== DATA LISTING ==

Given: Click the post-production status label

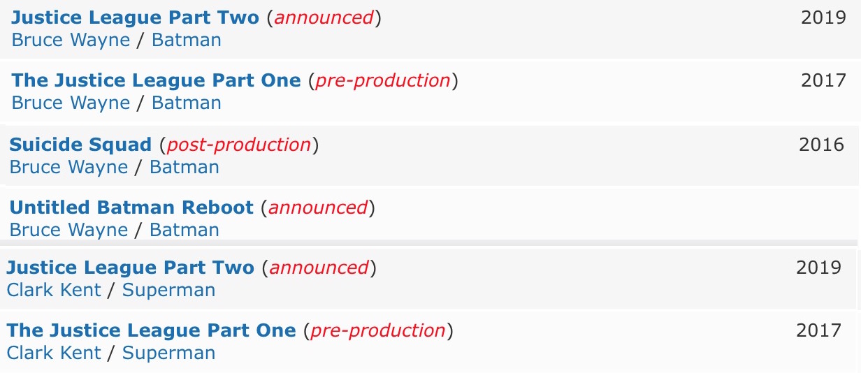Looking at the screenshot, I should pyautogui.click(x=239, y=145).
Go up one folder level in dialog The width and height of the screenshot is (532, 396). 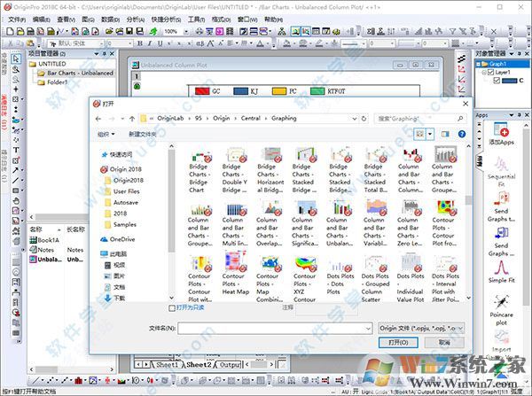(x=132, y=117)
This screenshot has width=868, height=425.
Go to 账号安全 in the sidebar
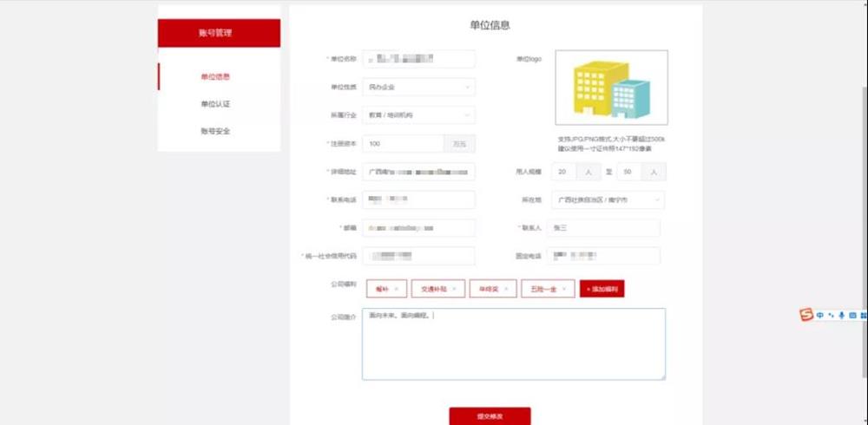pos(215,131)
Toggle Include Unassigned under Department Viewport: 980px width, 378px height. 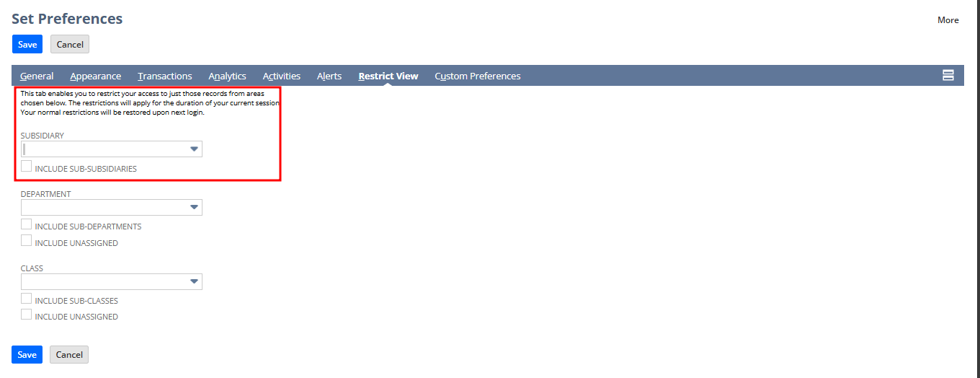point(27,241)
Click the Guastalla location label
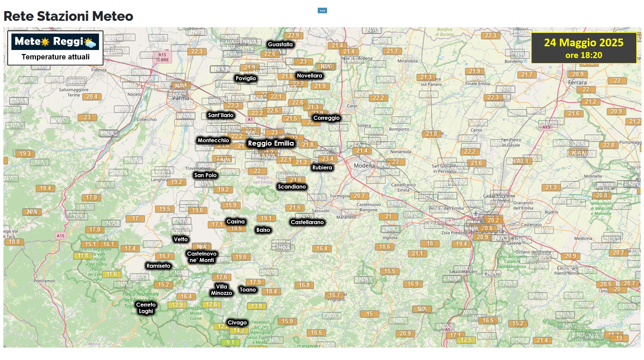Image resolution: width=644 pixels, height=360 pixels. 280,44
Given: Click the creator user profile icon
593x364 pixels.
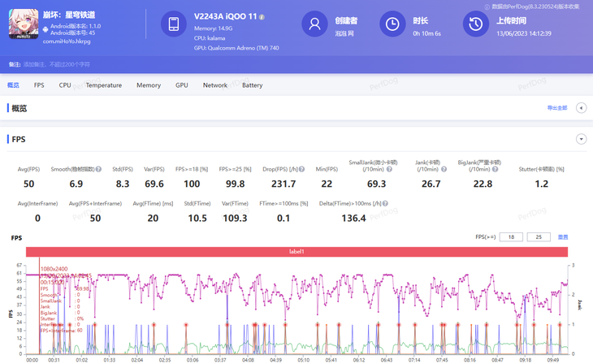Looking at the screenshot, I should point(314,24).
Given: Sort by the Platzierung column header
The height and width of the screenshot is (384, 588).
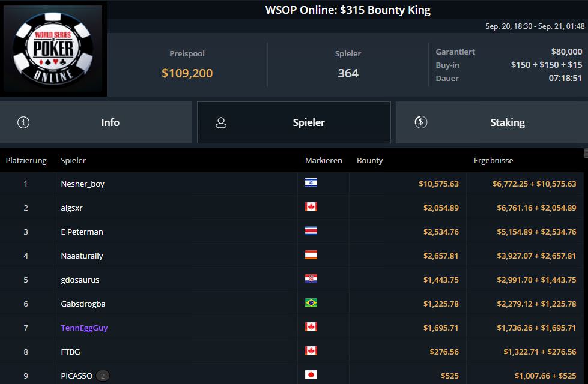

===

EXERCISE AIM:
With the pictures left out, copy exactly the lines from the one containing "Given: Click the creator user profile icon" through the last line of the data.

TASK SOLUTION:
Given: Click the creator user profile icon
593x364 pixels.
Looking at the screenshot, I should point(314,24).
Given: Sort by the Platzierung column header
The height and width of the screenshot is (384, 588).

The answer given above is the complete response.